Как андерсеновская Герда в заколдованном саду, Настя почти не задумывалась о странности происходящего, но иногда ее все же обдавало холодной волной паники: «Какое сегодня число? Что я тут делаю? Почему не уезжаю?» Она вполне могла бы попытаться вызвать себе такси и доехать до первой же железнодорожной станции или до остановки автобуса. Есть же тут такси? Но… Бруно ведь обещал сам ее отвезти… Надо его дождаться… Или не надо?

Чаще всего паника нападала, когда она вспоминала Игната. Насте казалось, что их соединяет тонкая, но прочная нить, и когда Игнат думает о ней и тревожится, она чувствует это. А он, судя по всему, тревожился все сильнее и сильнее.
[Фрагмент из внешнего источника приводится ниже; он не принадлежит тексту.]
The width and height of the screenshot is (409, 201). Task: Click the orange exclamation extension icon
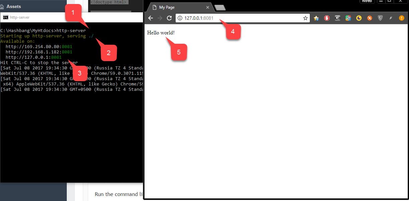(402, 18)
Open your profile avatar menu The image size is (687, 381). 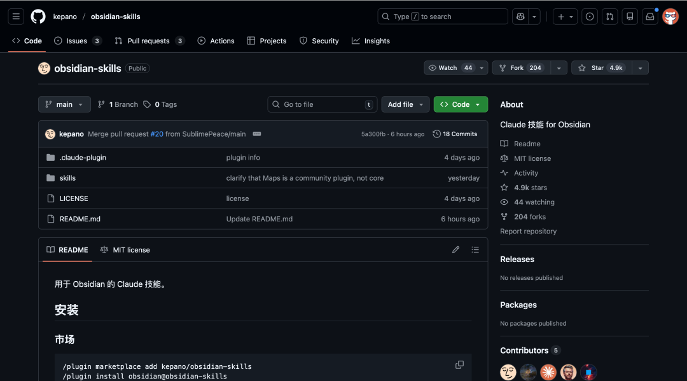[670, 16]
И хотя эти всплески страха со временем делались более острыми, длились они короче, и Настя тут же забывала о них, целиком отдаваясь блаженству своего существования: никогда еще она так полно не ощущала радость бытия!

Пение птиц, стрекот цикад, шум ветра; медленно плывущие по небу облака, стремительно падающие с темного неба звезды; теплый ветер, ласкающий кожу; ароматы роз, лаванды, мяты, чабреца и базилика; вкус только что сорванного с дерева персика или молодого грецкого ореха… красное вино, нагретое на солнце… запеченная в углях рыба… малина со взбитыми сливками… Бесконечный день в райском саду все длился и длился. Настя наслаждалась красками, звуками, вкусами и ароматами окружающего мира, но сознание ее в этом как-то совсем не участвовало, пребывая в сонном забытьи.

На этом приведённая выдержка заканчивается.